Saccard had built his Parc Monceau mansion on land stolen from the city. On the second floor he had reserved for himself a superb study in rosewood and gold, its tall glassed bookcases filled with files and not a single book in sight. The safe, built into the wall, created an iron alcove big enough to hide the amours of a billion francs. There his fortune flourished and insolently displayed itself. Everything he tried seemed to succeed. When he left the rue de Rivoli and adopted a grander style of entertaining, doubling his expenditure, he alluded, in conversations with people he knew well, to substantial profits. To hear him tell it, his partnership with Mignon and Charrier had yielded enormous rewards; his speculations on real estate were doing even better; and the Crédit Viticole was an inexhaustible fountain of cash. He had a way of enumerating his riches that dazzled his listeners and prevented them from getting a clear view of his situation. His Provençal twang became thicker than ever. With his short sentences and nervous gestures he fired off rockets that exploded into millions, leaving even the most incredulous listeners dazzled in the end. His frantic mimicry of a man of means played a large part in the reputation he had acquired of being a lucky gambler. In truth, he was not known to possess any clear, solid capital.
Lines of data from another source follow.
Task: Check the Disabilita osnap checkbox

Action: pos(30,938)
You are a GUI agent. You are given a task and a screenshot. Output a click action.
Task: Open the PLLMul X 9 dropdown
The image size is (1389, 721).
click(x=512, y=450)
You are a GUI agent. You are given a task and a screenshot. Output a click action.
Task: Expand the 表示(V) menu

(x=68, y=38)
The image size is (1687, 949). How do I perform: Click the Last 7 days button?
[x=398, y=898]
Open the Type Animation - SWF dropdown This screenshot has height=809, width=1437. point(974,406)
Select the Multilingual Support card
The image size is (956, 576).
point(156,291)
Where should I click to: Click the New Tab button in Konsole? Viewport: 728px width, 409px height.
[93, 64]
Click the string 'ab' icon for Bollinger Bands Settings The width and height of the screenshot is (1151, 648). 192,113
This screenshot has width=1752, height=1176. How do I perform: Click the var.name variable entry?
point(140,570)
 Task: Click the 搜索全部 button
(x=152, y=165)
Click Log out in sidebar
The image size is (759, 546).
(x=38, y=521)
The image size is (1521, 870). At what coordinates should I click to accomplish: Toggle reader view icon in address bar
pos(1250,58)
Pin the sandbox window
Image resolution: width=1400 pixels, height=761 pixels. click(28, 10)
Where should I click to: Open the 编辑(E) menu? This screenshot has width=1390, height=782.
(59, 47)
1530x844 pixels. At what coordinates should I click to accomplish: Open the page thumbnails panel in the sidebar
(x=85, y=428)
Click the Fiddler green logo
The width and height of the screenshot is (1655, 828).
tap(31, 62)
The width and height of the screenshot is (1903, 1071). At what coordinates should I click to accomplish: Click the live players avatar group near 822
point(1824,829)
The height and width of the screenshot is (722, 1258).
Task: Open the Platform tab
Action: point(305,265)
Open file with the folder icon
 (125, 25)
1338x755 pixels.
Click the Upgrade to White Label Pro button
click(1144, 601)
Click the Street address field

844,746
His various associates, who were of necessity well-informed as to his situation with respect to themselves, explained his colossal fortune by telling themselves that he must have enjoyed perfect luck in his other speculations—the ones they knew nothing about. He spent prodigiously. Cash flowed continually from his coffers, yet the sources of this river of gold had yet to be discovered. It was pure madness: the rage for money, the handfuls of louis thrown out the windows, the strongbox emptied of its last coin night after night only to be refilled before morning, no one knew how; and never did it disgorge such large sums as when Saccard pretended to have lost the keys.